Required work.
1. In the comments on inflation and deflation, who does the first writer say will be kept economically whole?
2. Rewrite the comments on inflation and deflation starting with "Clearly investment seems" and going on through "consumption should follow.", using "spending" in place of "consumption".
3. Write the next part of the comments on inflation and deflation, picking up after their final sentence.

Reading passage.
>> begin

In the long run (when many of us will be dead), there inevitably will be a period of roaring inflation--the result of all the paper money we are (and continue to be) printing. But that will be in the long run...

In the short run, as Mr. Zuckerman warns, we probably will have deflation. And it probably will be similar to what happened in Japan (i.e. mild deflation during a prolonged period of economic stagnation).

PREDICTED SCENARIO

The currently increasing high unemployment will trigger a call for the Fed to further lower interest rates--but it will be obvious that the FED really can't, since nominal interest rates already are near zero. This will trigger a cascading/self re-inforcing downward contracting spiral in the economy.

But what will prevent another Great Depression will be a stepped program of massive government stimulus spending. But at each step, because of cries from the ignorant opposition of wasteful government spending, the stimulus spending will be only enough to bring the economy back from the brink of another Great Depression, but not enough to jump start the economy. So at each step, the government stimulus will be too little, and too late.

Before it is all over, I predict we will slowly have built a plethora of bridges to nowhere to prop up the sagging economy. And our debt will balloon.

The only way out of the resulting burgeoning mountain of debt will be a period of painful inflation--that de facto takes the wealth from the owners of wealth to pay for the country's debt. But during this time, unemployment will fall dramatically--since it will be cheap to hire labor. People will be working for peanuts since the value of their labor will constantly be depreciated by the inflation.

Only those who own real estate will economically be kept whole (that's why, I think, they call it REAL estate).

The only way to prevent this is for the government to now undertake a massive program of stimulus spending to jump start the economy. Now before the pernicious spiral sets in.

Steve Wang of PA 4:06PM November 10, 2009

So..." the Fed has been pumping money through the banks" at no cost to the banks meanwhile the Fed is now paying interest to the banks for their reserves at the Fed. So it who is surprised that that they have not loaned that money to businesses or consumers, but rather just increased their reserves at the Fed?

Until that cycle gets broken, there will not be inflation. When the Fed stops paying interest on reserves... look out inflation will come like a freight train.

Brian of NE 1:09PM November 03, 2009

"Keynesian", obviously not "Keynesion".

Greets.

Sebastião Xavier Esteves 11:56AM November 03, 2009

Clearly investment seems to be the path to follow, yes most small business owners are still paying debt and right now it is easier to maintain profit margins through lower prices and cost cuts. However, this will not last forever and Gvt will certainly push for incentives on investment (tax breaks,subsidies...) which in turn will enable these small businesses to hire more (work market demand increases), naturally wages will grow and therefore consumption should follow.

Moreover, current interest rates do not put an incentive on savings, so clearly once debt is paid off and if interest rates do not increases (a decision which seems to have been wisely put off until mid 2010), invesment will foster.

>> end

Material provided.
>> begin

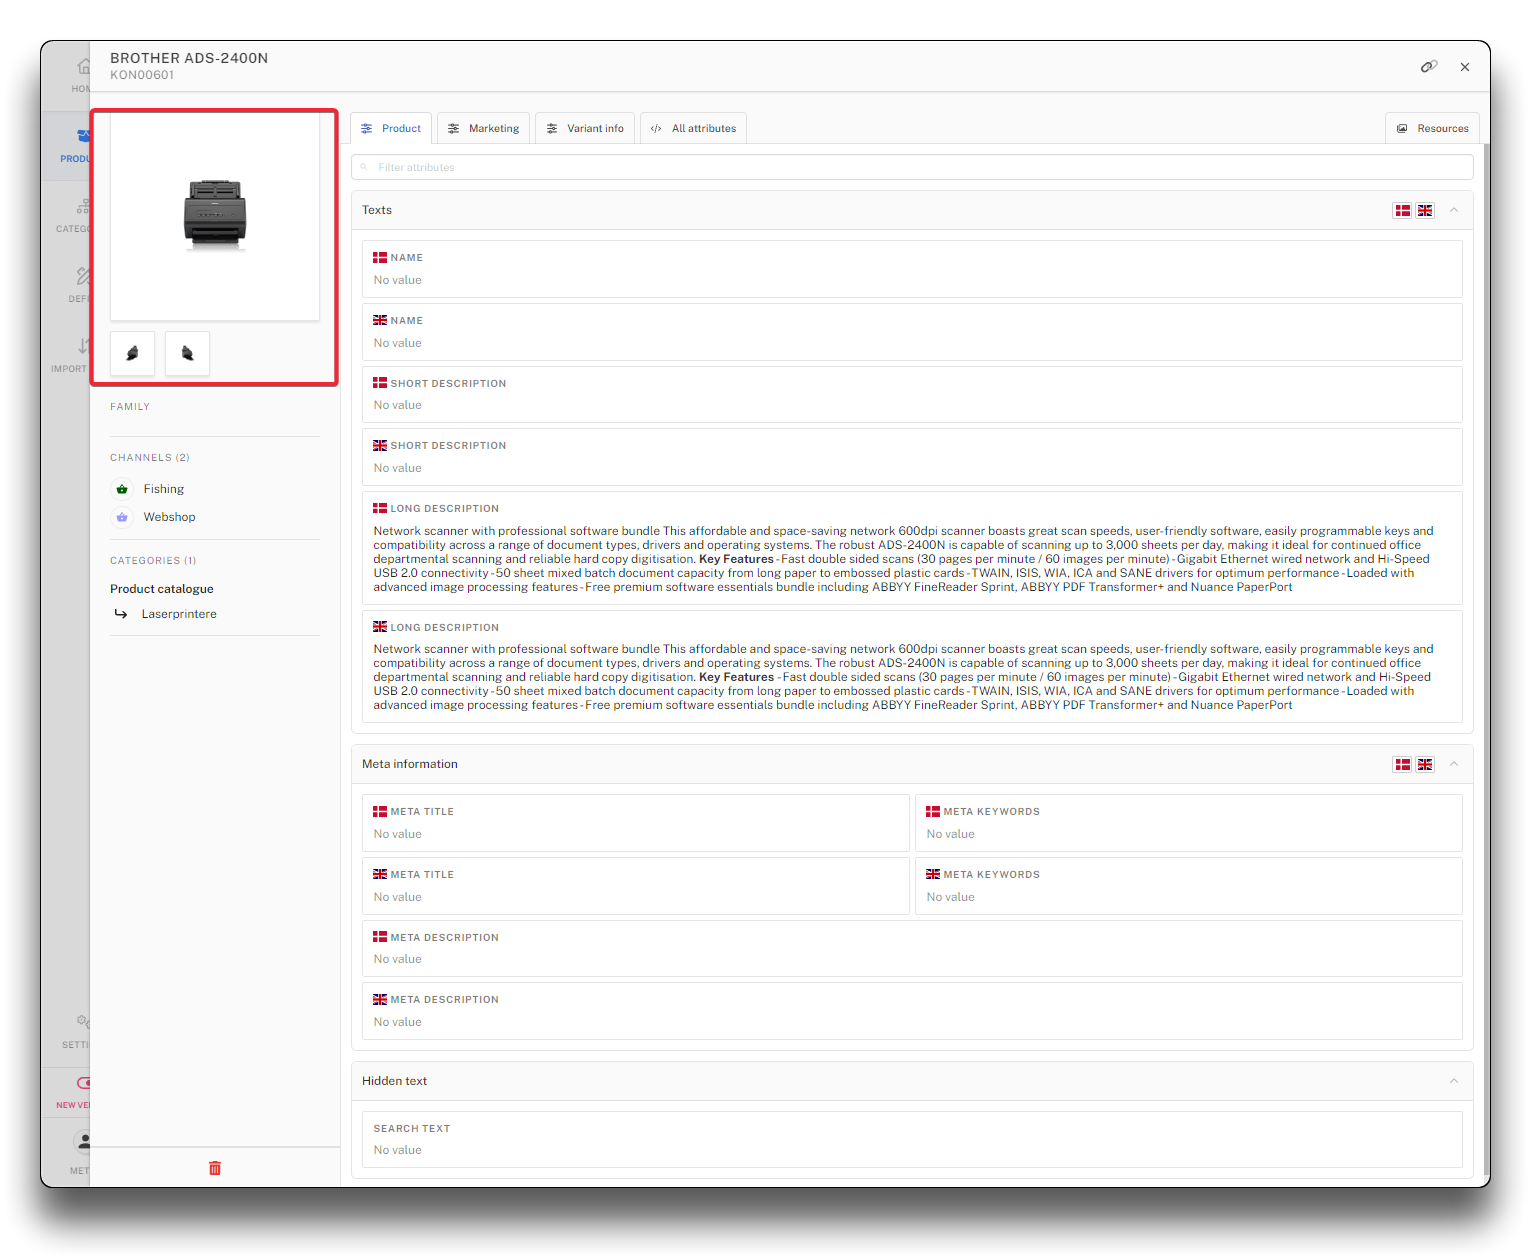This screenshot has height=1260, width=1531.
Task: Click the Fishing channel basket icon
Action: click(122, 489)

>> end

Exercise results.
1. Those who own real estate.

2.
Clearly investment seems to be the path to follow, yes most small business owners are still paying debt and right now it is easier to maintain profit margins through lower prices and cost cuts. However, this will not last forever and Gvt will certainly push for incentives on investment (tax breaks,subsidies...) which in turn will enable these small businesses to hire more (work market demand increases), naturally wages will grow and therefore spending should follow.

3.
The only thing that can contradict this course of events is the power of expectations, as we have all learned from this Great Recession, these play a far greater role than any Keynesion or Neoclassical model (for more on this I recommend the following article: http://www.ft.com/cms/s/0/f71cfc6a-c7e6-11de-8ba8-00144feab49a.html)

Sebastião Xavier Esteves 11:53AM November 03, 2009

Continued from part I

Finally, it is no easier to stop inflation once it starts than deflation. Once it becomes clear that the government has engineered a destruction of dollar value, all economic actors take note. That is the exact process that is currently driving stock and commodity values higher. TO reverse the liquidity flood that has been unleahed, the government will have to apply extreme pressure. The economic shock will reignite those fears of deflation, default, depression, poverty. And now, thrown into the mix will be a greater risk of government default. Consider what our national debt service will be when interest rates hit 10%, 15%. We won't even be able to pay interest, much less principal. The political will to end the stimulus will be very weak. Our federal reserve has lost its independence from the political process. There is serious doubt they can end the stimulus even if they so desire.

There is no free lunch. We will experience inflation or deflation, because the debt load is too great to service in current value dollars. Both paths will lead to hard times. What we must decide, and soon, is which set of economic incentives we want to loose upon the post-crisis world, those favoring resopnsible behavior or those punishing it.

fred of MI 9:49AM November 03, 2009

You have made the case that deflation is more likely than inflation, not that deflation is a bigger danger. There's nothing here about the dangers of either, so I'll explain this to you.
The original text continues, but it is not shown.